* Krótkie ćwiczenie a: Na podstawie artykułu o Grand Prix Chin wyjaśnij, dlaczego druga sesja treningowa się nie odbyła.

* Fragment strony:
Grand Prix Chin - Wyrównany poziom
Za nami druga z dwudziestu eliminacji w tegorocznych mistrzostwach świata Formuły 1. Sześćdziesiąty ósmy sezon rozpoczął się dwa tygodnie temu od wygranej Vettela i zajęcia pierwszego miejsca w tabeli konstruktorów przez Ferrari. Wczoraj świetną kondycję włoskich bolidów i ich kierowców mogło potwierdzić lub zaprzeczyć czternaste w historii Grand Prix Chin.
Wyścig w Szanghaju organizowany jest nieprzerwanie od 2004 roku. Do tej pory najwięcej, po cztery razy wygrywali tu zawodnicy Mercedesa i Ferrari, a na pole position od 2011 roku za każdym razem stawali kierowcy Mercedesa. Rekord najszybszego okrążenia należy od 2004 roku do Michaela Schumachera, to jedna minuta i 32,238 sekund. W tym roku w piątkowych treningach nikt nawet nie zbliżył się do tego wyniku. Podczas pierwszych treningów było mokro i mgliście i na tor wyjechało tylko dziesięć bolidów. Podczas drugich treningów tor spowiła jeszcze gęstsza mgła, która uziemiła medyczny helikopter - całą sesję odwołano zanim zdążyła się rozpocząć. Dopiero podczas FP3 można było zobaczyć samochody w pełni ich możliwości. Najszybszy był Vettel w Ferrari przed drugim Ferrari i dwoma Mercedesami.

* Krótkie ćwiczenie b: Z wierszy zamieszczonych niżej przepisz dosłownie fragment od linii zawierającej „You are a computer-use” do linii zawierającej „Looking at the”. Obrazy pomiń.

* Zapisane dane:
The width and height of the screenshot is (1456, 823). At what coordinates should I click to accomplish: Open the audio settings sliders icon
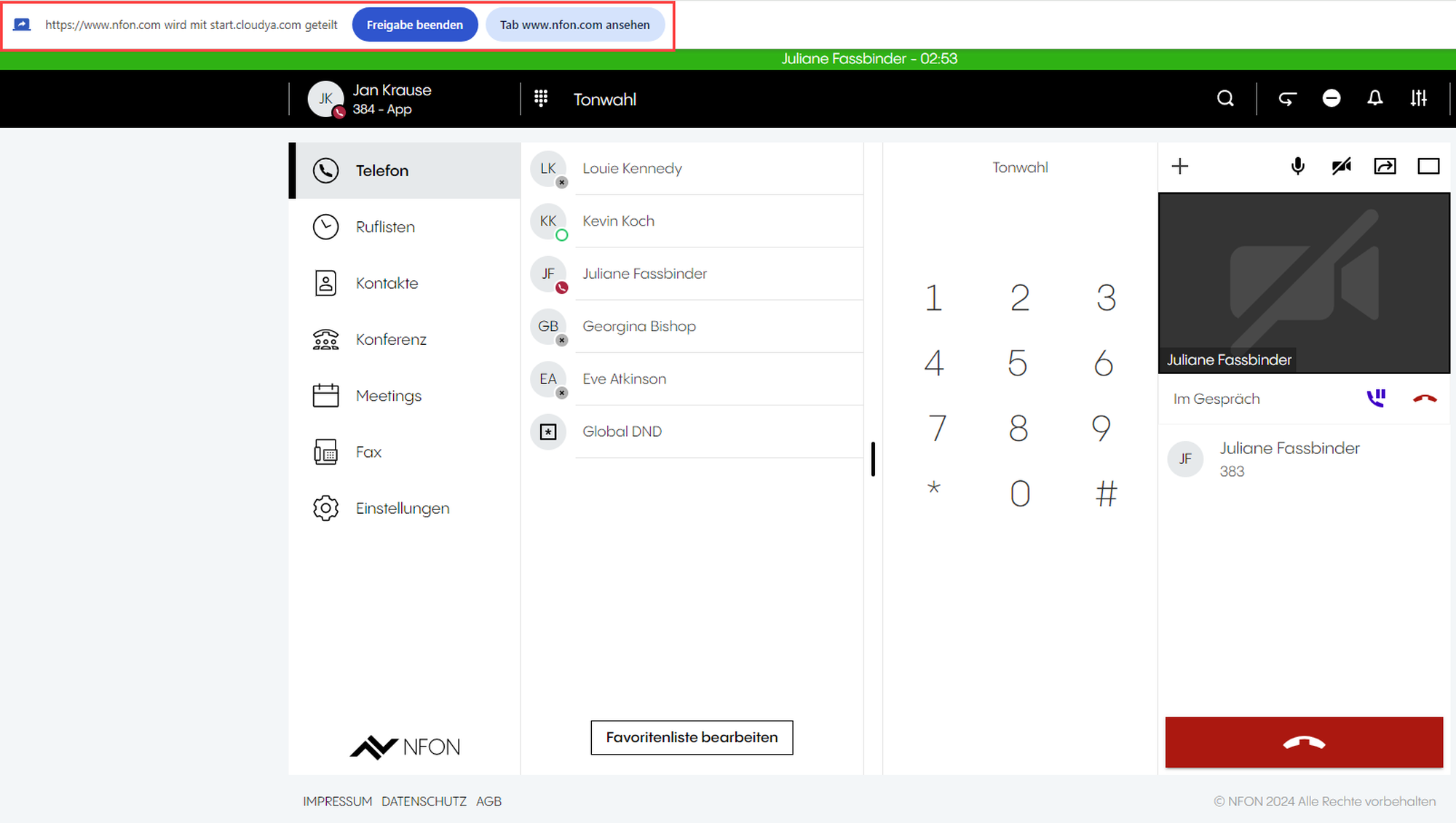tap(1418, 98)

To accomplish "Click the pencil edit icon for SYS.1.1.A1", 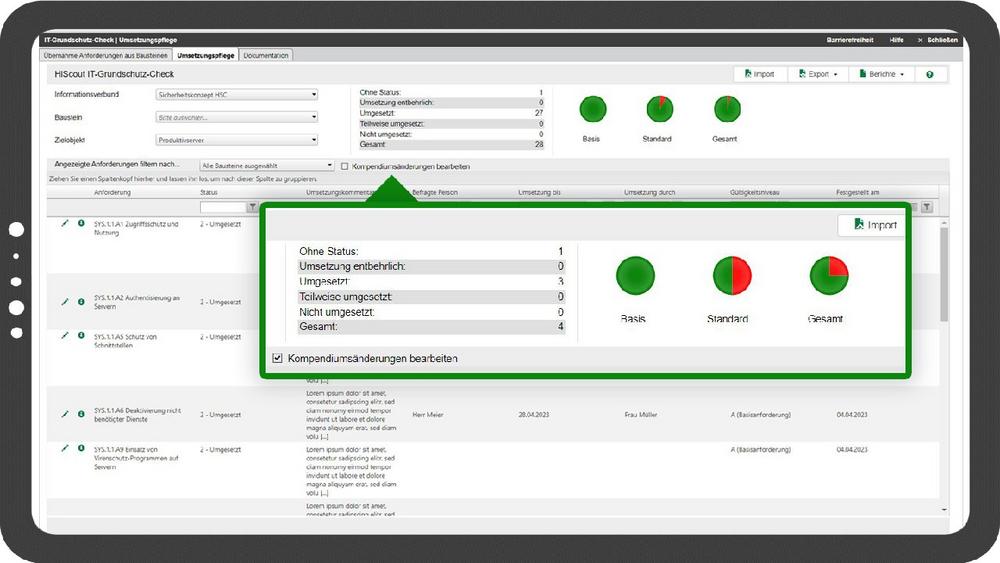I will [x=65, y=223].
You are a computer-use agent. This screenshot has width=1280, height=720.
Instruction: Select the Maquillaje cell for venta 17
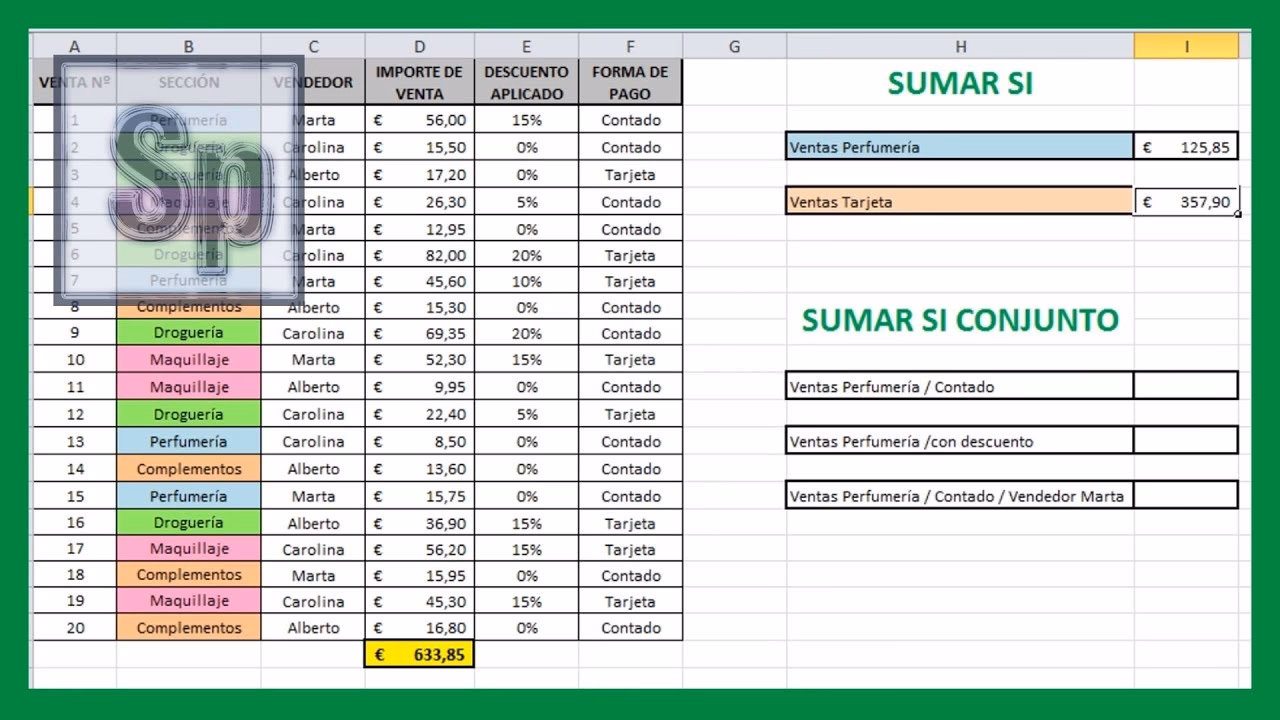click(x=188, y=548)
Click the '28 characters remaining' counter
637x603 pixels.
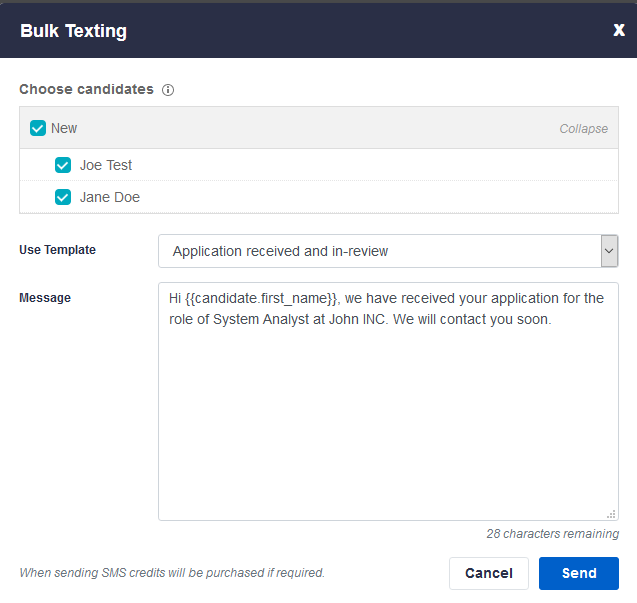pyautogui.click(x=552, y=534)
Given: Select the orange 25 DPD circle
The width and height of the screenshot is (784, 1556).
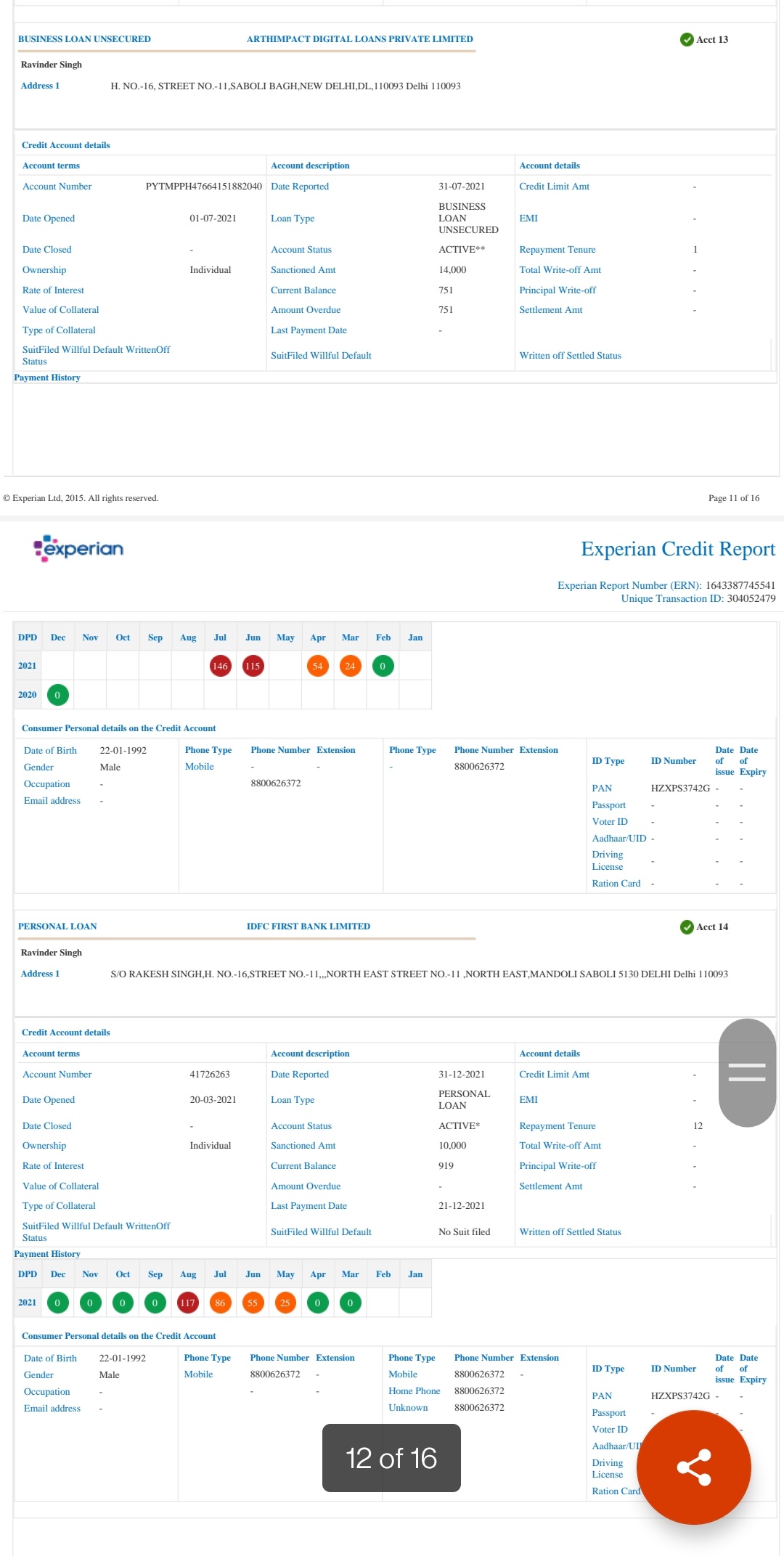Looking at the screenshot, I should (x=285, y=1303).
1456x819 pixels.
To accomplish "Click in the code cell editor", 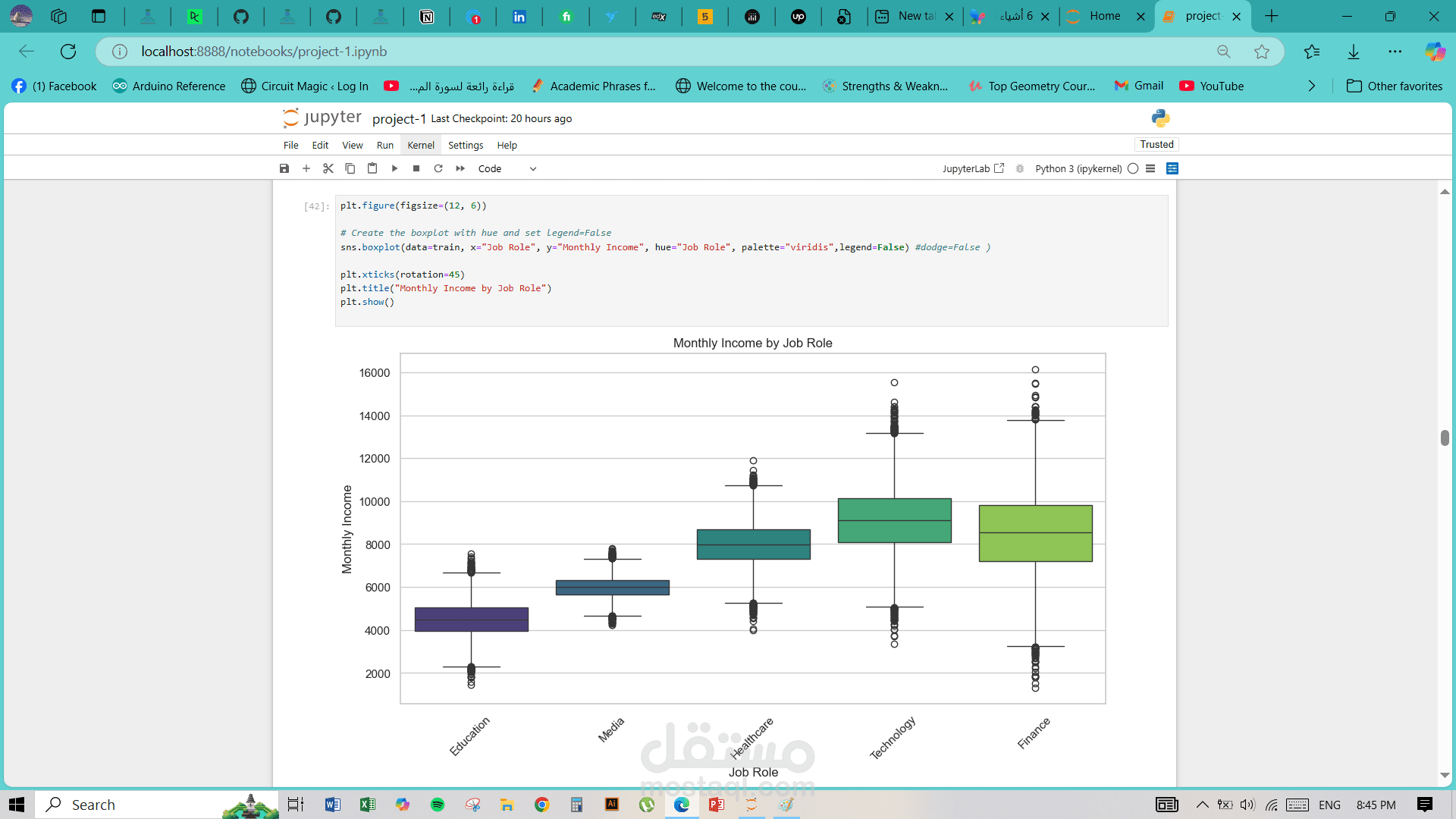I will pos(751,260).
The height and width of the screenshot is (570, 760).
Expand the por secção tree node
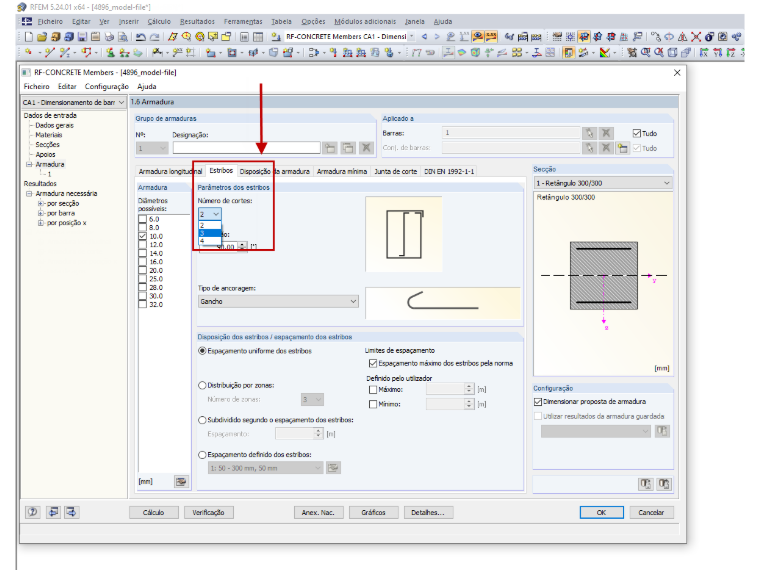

* Pełna odpowiedź a: Drugą sesję treningową odwołano, zanim zdążyła się rozpocząć, ponieważ tor spowiła jeszcze gęstsza mgła, która uziemiła medyczny helikopter.

* Pełna odpowiedź b:
You are a computer-use agent. This screenshot has width=1280, height=720.
Instruction: Select the Maquillaje cell for venta 17
click(x=188, y=548)
Click the '28 characters remaining' counter
637x603 pixels.
pyautogui.click(x=552, y=534)
Given: Select the orange 25 DPD circle
The width and height of the screenshot is (784, 1556).
Looking at the screenshot, I should (x=285, y=1303).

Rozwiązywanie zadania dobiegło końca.